* **EXERCISE TASK A**
According to the mailing-list post on i18n and Unicode, which byte values in an 8-bit input string make the unicode() cast fail?
* **EXERCISE TASK B**
Extend the mailing-list post on i18n and Unicode, picking up after its final sentence.

Start ARTICLE

[Zope3-dev] i18n, unicode, and the underline

Guido van Rossum guido@python.org
Mon, 14 Apr 2003 10:18:06 -0400


> From: Shane Hathaway <shane@zope.com>
>
> May I suggest that while Python's Unicode support is transitional, all 
> methods and functions that expect to manipulate Unicode should convert 
> strings to Unicode at runtime?  Not all functions would have to do this, 
> only those that concatenate strings (I think).

This can be interpreted in two ways.

One interpretation (which I approve of) is to say, if you have
something that returns a string, make sure it returns a Unicode string
even if the inputs are 8-bit strings.  That could be done with a
simple unicode() cast at the end (or if you need more speed, append
u"" to the result).  This will work if the inputs already were Unicode
strings, and also if they were 8-bit strings containing only ASCII
characters (byte values 0-127 inclusive).  It will fail if an input
was an 8-bit string containing a non-ASCII byte (byte values >= 128).

End ARTICLE
Start GIVEN MATERIAL

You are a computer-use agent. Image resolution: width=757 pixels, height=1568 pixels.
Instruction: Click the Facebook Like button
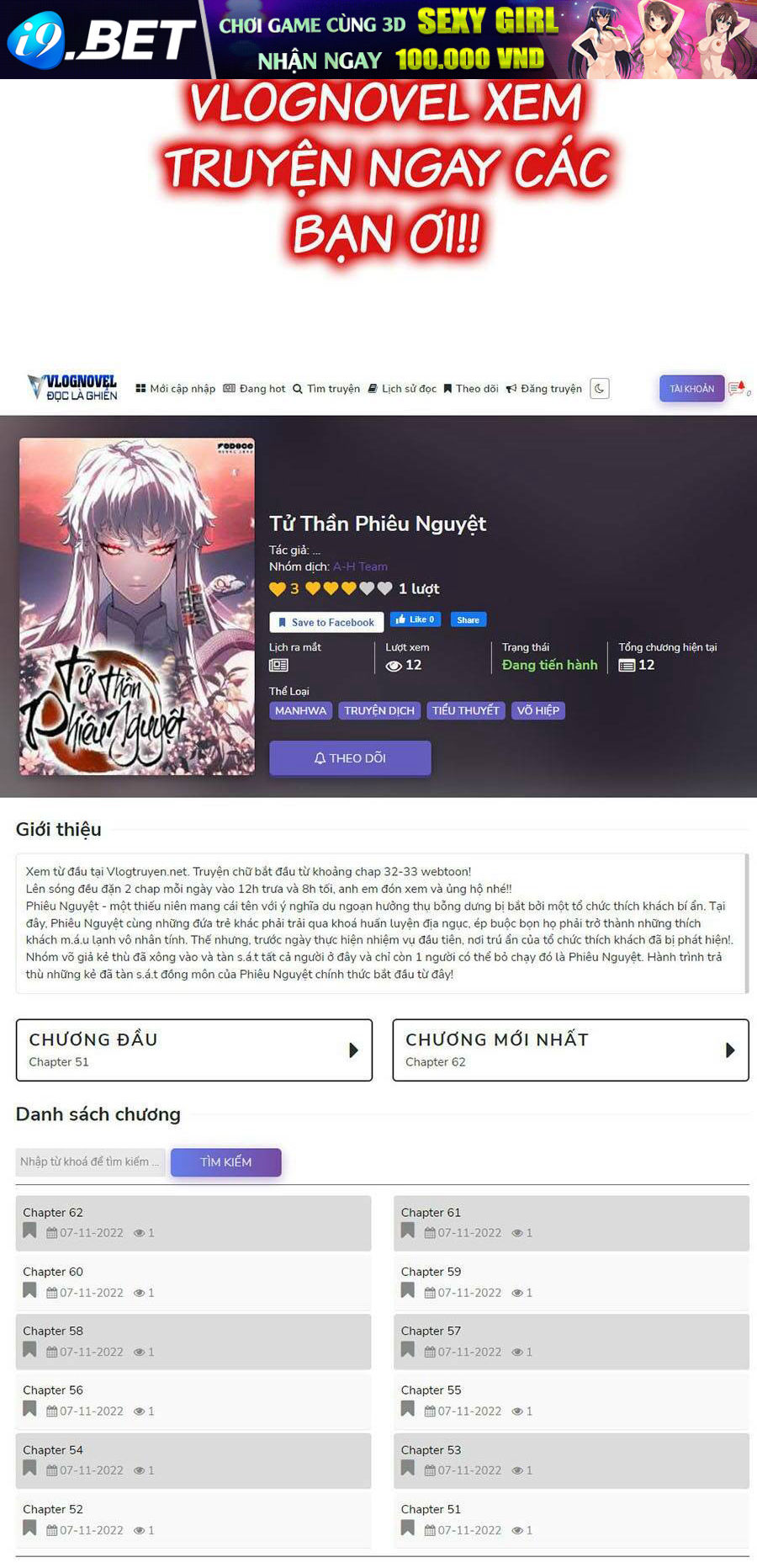pyautogui.click(x=416, y=619)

End GIVEN MATERIAL

* **ANSWER A**
Non-ASCII bytes, meaning byte values of 128 or higher.

* **ANSWER B**
Or you could make all the inputs Unicode in the same way.

Another interpretation would be to require such functions to be aware
of the encoding used by 8-bit strings, and convert them to Unicode
*using the right encoding*.  This seems the wrong idea, so I hope this
isn't what you meant. :-)

--Guido van Rossum (home page: http://www.python.org/~guido/)